Featureselection/reduction for Clustering

johndoe1982 commented 9 years ago

Hi mlr-Experts,

I am attaching an E-mail conversation I had with Bernd at the bottom so that we can get a little more input to the matter.

Here the core points in English:

I am new to Clustering algorithms and am currently faced with a task to group together data sets using unsupervised learning algorithms for the first time
My data sets consist of a large amount of features with relatively small amount of cases
The assumption is that only a small amount of features will actually be helpful to the clustering
So I need to do a feature selection (similar to for example an "sfs" in case of a supervised analysis)
I realized that this functionality is not (yet) implemented in mlr
It seems not to be trivial to pick a suitable performance measure
researching a bit on the net I found this paper (http://www.ncbi.nlm.nih.gov/pmc/articles/PMC2930825/pdf/nihms201124.pdf) which deals with this issue by a method called sparse clustering
It is implemented in R in the package "sparcl". I am currently trying it our a bit to see, if it is something worth including in mlr

If you have any ideas/input to the matter, it would be very helpful

Thanks Sebastian

Here the email conversation between Bernd and me (Sorry, it's all German):

On 22.10.2015 10:16, Sebastian Wandernoth wrote:

Hallo Bernd,

Das "Du" geht vollkommen in Ordnung. Ich wollte es nur nicht gleich in der ersten E-Mail voraussetzen.

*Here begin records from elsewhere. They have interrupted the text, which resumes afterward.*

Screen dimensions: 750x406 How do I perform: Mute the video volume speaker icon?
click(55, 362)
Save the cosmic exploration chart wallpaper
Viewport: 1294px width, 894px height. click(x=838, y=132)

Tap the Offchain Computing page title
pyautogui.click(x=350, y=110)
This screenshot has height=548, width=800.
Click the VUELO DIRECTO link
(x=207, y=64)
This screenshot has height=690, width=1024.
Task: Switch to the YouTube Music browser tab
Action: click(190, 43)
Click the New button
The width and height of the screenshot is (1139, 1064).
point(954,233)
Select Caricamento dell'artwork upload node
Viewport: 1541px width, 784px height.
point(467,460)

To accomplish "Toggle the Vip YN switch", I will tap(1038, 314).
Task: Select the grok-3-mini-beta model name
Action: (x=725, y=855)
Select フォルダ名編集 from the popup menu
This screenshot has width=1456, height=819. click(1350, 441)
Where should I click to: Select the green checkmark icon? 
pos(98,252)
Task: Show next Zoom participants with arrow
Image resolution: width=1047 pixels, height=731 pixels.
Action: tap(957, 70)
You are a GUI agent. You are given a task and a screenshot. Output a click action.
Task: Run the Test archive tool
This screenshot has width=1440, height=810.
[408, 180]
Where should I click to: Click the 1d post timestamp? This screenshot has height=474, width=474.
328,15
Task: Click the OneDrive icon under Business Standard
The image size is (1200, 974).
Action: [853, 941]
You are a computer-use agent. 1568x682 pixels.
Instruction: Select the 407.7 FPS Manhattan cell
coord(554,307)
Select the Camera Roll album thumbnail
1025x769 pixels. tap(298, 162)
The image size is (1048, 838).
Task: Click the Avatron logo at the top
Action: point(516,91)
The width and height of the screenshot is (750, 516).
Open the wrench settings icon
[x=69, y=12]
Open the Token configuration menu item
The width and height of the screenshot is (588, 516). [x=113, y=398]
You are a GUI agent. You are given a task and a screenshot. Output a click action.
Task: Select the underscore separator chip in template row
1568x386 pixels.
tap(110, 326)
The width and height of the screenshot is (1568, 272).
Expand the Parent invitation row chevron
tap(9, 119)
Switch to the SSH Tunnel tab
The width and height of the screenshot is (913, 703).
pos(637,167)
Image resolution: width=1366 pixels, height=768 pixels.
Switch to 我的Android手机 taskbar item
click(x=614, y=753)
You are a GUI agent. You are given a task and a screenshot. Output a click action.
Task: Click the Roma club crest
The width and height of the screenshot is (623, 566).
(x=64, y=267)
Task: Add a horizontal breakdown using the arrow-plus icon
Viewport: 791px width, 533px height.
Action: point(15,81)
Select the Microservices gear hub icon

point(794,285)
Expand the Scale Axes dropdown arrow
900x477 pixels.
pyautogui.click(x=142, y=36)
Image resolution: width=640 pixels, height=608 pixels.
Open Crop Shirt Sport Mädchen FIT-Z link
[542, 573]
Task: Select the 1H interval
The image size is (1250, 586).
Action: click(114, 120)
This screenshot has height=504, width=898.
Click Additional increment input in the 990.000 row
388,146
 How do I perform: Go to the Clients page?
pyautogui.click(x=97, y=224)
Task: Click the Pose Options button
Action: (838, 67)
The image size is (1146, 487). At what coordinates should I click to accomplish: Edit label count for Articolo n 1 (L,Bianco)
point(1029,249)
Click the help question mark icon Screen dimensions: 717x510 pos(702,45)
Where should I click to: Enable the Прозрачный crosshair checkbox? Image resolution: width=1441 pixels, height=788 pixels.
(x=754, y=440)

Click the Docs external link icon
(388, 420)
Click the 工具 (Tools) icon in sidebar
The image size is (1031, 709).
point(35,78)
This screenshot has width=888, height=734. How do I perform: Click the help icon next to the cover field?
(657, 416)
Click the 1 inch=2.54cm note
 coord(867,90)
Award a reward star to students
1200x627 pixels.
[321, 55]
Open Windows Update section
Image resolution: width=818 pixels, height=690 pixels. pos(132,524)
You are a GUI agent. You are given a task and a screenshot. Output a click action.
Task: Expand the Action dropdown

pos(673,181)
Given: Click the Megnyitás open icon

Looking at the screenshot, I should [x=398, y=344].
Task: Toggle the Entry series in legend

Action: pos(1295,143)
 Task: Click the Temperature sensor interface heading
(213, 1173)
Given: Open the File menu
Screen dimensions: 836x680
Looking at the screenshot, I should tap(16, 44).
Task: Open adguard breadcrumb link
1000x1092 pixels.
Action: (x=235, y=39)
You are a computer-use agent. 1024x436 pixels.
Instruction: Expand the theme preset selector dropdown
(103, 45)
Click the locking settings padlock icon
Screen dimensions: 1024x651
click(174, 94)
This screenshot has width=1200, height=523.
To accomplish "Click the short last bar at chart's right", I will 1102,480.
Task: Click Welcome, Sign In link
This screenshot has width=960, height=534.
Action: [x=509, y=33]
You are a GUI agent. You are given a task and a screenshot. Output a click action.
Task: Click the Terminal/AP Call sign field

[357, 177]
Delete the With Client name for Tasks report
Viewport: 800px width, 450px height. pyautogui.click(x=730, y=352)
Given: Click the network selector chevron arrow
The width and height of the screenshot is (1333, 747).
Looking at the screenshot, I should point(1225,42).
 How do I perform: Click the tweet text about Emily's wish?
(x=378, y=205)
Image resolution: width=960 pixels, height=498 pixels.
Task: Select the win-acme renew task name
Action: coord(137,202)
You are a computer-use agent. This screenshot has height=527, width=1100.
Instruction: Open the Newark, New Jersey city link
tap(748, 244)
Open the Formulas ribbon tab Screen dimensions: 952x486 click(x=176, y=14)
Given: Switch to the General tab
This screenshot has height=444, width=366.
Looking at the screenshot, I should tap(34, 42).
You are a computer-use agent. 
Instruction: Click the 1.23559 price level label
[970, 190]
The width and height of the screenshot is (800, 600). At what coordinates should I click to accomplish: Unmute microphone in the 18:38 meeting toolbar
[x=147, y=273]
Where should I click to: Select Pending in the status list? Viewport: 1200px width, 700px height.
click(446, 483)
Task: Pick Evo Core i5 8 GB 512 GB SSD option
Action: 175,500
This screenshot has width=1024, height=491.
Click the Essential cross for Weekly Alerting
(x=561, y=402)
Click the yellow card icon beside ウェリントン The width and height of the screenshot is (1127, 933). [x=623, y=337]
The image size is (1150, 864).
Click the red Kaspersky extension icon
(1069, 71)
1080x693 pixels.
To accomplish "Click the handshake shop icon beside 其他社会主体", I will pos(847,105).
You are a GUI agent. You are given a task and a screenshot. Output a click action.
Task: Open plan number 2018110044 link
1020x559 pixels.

Wir können die Diskussion auch gerne auf Github verschieben. Ich kann ein neues "issue" aufmachen und die E-Mail Konversation anhängen.

-----Ursprüngliche Nachricht----- Von: Bernd Bischl [mailto:bernd_bischl@gmx.net] Gesendet: Mittwoch, 21. Oktober 2015 18:02 An: Sebastian Wandernoth Betreff: Re: Featureselketion bei Clusteringalgorithmen im mlr-Paket

Hi,

Vorbemerkung1: Statt in einer Email wäre es wirklich besser, wenn wir das auf Github diskutieren würden. mlr wird aktuell von >= 6 Personen entwickelt, so bekommen alle mit worum es hier geht. Und es gibt eine höhere W'keit für bessere Antworten ;-)

Vorbemerkung2: Ich schreib jetzt einfach mal "Du" und biete das im Gegenzug auch an. Passt das?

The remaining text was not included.